Fit für die Fiskalisierung

Schon auf fiskalfähige Systeme umgestellt? Die Syner.con-­Fachberater unterstützen Fleischer dabei, die für sie passende Lösung für eine fristgerechte GoBD-Integration zu finden. Syner.con - © Syner.con

Mit der neuen Version 14 der Warenwirtschaftssoftware Apro.con erweitert Syner.con, Rastede, den Funktionsumfang in Sachen GoBD und unterstützt die Anbindung an fiskalfähige Retailwaagen von Mettler Toledo. Fleischereien sparen mit Apro.con 14 Zeit und Ressourcen bei der Erstellung der Fiskaldateien für das Finanzamt, die ab 1. Januar 2017 verpflichtend sind. Das neue Apro.con Release 14 ermöglicht es, Mettler-Toledo-Retailwaagen direkt mit der Warenwirtschaft zu vernetzen.

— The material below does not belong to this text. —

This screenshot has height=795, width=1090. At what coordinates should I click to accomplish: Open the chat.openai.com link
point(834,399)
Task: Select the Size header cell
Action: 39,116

Mitarbeiter in Lebensmittelbetrieben steuern damit die Erstellung der Fiskaldateien direkt aus der Warenwirtschaftssoftware heraus. Sind alle erforderlichen Rechnungsdaten auf den Waagen gesammelt, legt die Apro.con-Software die Fiskaldateien gebündelt an einem zentralen Spei­cherort innerhalb des Betriebes ab – etwa auf einem Server oder einer Netzwerkfestplatte.

Apro.con 14 spart dabei jede Menge Ressourcen ein: Mitarbeiter müssen die Fiskaldateien nicht mehr zeitaufwändig per Hand erstellen oder umständlich per USB-Stick hin und her kopieren. Weiterer Vorteil des automatisierten Vorgangs: Das Risiko menschlicher Fehler reduziert sich und Betriebe haben Gewissheit, dass sämtliche GoBD-Vorgaben erfüllt sind. Doch Vorsicht: Um die neuen Funktionen zur komfortablen Fiskalisierung von Apro.con 14 nutzen zu können, ist unbedingt eine entsprechende GoBD-konforme Hardware nötig.

Spätestens bis 31. Dezember 2016 müssen Betriebe ihre Kassen und Waagen auf fiskalfähige Systeme umstellen. Wer das Thema bis jetzt auf die lange Bank geschoben hat, sollte sich schleunigst um die Umsetzung der Vorgaben kümmern – sonst drohen Strafen.